How the Pandemic is Affecting Student Athletes’ Mental Health



The stadium lights lit at Middleton High School. The stadium has not been full since March due to the pandemic.

Maggie Tate

Last March, the COVID-19 pandemic took nearly everything away overnight, including sports. Before then, sports meant so much to so many people, and for many athletes, practicing and training was an escape. As everything was falling apart, it was not safe to play a sport or gather with a team, even when athletes needed them most. For months, many athletes had no idea when they would get a chance to play again; as sports psychologist Jacob Andrews said in an interview with KMBC, “The biggest frustration for everybody was the unknown.”

Middleton High School (MHS) and many high schools across the country have not been able to hold most sports since the pandemic started, which has had a negative impact on the mental health of athletes. A study done by NCAA found that more than a quarter of athletes reported a sense of loss at the beginning of the pandemic, and mental health concerns for student athletes rose by more than 200 percent. Only 51 percent of athletes felt like they were going to be able to keep up with online classes, and 60 percent reported a lack of motivation (according to another study specific to high school students). These studies were conducted online only six weeks after schools closed, and it is inevitable that in the nine months since then things still have not gotten much better.

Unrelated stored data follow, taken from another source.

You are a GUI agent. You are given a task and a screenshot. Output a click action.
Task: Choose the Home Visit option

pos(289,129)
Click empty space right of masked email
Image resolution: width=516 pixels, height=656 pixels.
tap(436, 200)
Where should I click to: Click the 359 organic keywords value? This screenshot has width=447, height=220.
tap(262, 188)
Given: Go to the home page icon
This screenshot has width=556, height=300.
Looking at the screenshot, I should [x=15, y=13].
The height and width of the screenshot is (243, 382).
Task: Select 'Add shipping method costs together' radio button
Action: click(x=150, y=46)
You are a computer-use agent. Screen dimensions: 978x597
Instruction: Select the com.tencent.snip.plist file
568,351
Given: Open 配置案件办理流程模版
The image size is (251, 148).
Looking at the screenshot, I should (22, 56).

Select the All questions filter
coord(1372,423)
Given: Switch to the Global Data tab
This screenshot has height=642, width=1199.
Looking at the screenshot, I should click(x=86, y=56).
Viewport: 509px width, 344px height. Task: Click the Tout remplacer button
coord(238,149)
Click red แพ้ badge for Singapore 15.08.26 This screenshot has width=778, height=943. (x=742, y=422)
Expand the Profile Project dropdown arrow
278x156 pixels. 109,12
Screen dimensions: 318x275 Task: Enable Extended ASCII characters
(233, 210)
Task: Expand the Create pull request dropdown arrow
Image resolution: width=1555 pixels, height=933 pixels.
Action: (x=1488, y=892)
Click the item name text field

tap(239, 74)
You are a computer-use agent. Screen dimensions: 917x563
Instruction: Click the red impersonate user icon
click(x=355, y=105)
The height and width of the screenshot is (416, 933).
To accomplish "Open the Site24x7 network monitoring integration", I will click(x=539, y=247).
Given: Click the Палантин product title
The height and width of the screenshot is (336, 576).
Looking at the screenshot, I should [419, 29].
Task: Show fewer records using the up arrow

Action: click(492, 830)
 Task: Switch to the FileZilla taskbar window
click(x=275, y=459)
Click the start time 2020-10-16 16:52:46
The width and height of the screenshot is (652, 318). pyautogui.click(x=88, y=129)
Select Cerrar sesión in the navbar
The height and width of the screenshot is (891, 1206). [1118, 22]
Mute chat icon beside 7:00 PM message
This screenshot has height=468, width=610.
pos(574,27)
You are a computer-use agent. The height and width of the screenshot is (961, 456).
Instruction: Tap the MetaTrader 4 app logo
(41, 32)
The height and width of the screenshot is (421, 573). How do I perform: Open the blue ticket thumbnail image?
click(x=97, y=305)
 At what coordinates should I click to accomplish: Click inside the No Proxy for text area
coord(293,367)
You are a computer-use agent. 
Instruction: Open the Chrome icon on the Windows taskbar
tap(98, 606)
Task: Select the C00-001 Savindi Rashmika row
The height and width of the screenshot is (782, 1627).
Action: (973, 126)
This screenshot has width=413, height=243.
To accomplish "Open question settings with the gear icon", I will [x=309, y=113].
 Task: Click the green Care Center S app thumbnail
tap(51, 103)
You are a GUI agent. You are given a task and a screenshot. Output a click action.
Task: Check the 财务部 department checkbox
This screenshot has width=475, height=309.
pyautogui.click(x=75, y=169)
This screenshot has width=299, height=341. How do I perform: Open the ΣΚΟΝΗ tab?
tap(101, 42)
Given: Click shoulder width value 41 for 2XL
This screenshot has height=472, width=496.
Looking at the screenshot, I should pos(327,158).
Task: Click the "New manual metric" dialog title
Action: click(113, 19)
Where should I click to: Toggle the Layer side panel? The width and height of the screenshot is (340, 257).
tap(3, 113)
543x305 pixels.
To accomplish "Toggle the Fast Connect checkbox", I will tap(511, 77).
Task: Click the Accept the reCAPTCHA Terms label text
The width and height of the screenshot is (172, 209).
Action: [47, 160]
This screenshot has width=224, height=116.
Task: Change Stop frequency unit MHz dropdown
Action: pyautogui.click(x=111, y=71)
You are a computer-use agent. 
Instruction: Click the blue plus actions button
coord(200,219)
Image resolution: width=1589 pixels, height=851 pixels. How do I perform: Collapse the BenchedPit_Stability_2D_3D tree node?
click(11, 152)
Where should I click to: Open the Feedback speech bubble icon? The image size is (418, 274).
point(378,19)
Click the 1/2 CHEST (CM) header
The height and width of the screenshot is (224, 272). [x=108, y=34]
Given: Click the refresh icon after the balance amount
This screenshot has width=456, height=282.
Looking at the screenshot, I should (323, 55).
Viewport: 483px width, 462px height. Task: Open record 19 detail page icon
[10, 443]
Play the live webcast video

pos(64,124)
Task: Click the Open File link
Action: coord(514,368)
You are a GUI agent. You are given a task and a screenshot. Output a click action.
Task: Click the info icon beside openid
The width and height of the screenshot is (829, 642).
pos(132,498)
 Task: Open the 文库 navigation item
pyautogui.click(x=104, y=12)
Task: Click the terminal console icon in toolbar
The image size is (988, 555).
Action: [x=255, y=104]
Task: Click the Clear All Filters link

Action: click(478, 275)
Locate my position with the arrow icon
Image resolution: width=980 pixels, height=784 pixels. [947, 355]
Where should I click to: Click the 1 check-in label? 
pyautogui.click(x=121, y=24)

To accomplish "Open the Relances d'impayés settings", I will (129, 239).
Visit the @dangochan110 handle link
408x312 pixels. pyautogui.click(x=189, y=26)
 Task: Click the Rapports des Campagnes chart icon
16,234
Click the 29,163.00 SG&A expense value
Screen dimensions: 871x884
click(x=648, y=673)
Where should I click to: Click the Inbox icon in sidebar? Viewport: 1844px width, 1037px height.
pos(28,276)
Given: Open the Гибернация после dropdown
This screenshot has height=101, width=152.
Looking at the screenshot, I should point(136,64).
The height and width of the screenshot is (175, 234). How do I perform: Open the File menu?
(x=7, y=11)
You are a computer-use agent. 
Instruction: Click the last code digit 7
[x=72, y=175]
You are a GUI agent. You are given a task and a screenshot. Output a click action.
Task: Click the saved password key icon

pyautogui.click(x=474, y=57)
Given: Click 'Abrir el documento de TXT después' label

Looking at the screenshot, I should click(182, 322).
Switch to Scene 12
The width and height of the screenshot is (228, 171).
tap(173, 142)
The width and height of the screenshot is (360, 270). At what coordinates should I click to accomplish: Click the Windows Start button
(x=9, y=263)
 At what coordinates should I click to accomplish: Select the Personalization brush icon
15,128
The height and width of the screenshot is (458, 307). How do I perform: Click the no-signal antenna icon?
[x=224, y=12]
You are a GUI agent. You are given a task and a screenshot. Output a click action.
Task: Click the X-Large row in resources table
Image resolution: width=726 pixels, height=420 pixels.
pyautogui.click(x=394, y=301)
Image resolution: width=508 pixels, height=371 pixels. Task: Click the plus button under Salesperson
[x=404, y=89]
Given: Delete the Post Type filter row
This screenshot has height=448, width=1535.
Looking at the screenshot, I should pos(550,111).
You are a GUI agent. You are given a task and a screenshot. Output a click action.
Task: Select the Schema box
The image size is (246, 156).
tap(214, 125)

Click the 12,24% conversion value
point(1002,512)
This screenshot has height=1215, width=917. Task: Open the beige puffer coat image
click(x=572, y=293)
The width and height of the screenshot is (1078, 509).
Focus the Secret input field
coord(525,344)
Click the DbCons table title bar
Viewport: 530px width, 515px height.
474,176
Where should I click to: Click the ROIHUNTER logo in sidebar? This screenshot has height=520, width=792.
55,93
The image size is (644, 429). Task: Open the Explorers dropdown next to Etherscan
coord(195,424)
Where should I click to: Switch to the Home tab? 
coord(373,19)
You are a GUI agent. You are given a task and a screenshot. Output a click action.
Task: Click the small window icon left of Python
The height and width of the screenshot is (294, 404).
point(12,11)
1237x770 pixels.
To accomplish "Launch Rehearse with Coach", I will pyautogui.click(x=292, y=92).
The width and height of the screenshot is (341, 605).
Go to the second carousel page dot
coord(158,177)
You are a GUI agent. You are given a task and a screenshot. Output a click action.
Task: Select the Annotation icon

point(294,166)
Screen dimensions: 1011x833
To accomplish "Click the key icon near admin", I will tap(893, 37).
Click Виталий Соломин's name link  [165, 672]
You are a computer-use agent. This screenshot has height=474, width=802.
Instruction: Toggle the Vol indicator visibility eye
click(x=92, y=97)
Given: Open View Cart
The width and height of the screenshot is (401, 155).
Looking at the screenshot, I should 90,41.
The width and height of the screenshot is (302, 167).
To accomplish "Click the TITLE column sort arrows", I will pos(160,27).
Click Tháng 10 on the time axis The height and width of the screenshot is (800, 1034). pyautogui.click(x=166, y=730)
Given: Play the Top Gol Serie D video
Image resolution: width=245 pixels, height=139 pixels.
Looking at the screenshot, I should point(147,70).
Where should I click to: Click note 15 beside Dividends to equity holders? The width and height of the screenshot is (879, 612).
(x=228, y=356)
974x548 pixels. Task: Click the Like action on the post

Along with being an escape for some students, sports have also proven to help control the effects of mental health issues and reduce stress, as well as create a sense of connection and commitment. This means that many student athletes are experiencing increased isolation, anxiety, and depression in an already stressful time. The situation is likely even worse for high school seniors who, along with the already negative mental effects of everything being canceled, also have the worry about possibly losing opportunities their sports could have given them in the future. 

Now, more than ten months after the pandemic began, MHS has some solid plans to bring back the sports students have missed. Although it will not be the same, getting back to sports will undoubtedly be a good thing and not only because it will be the start of everything finally getting back to normal.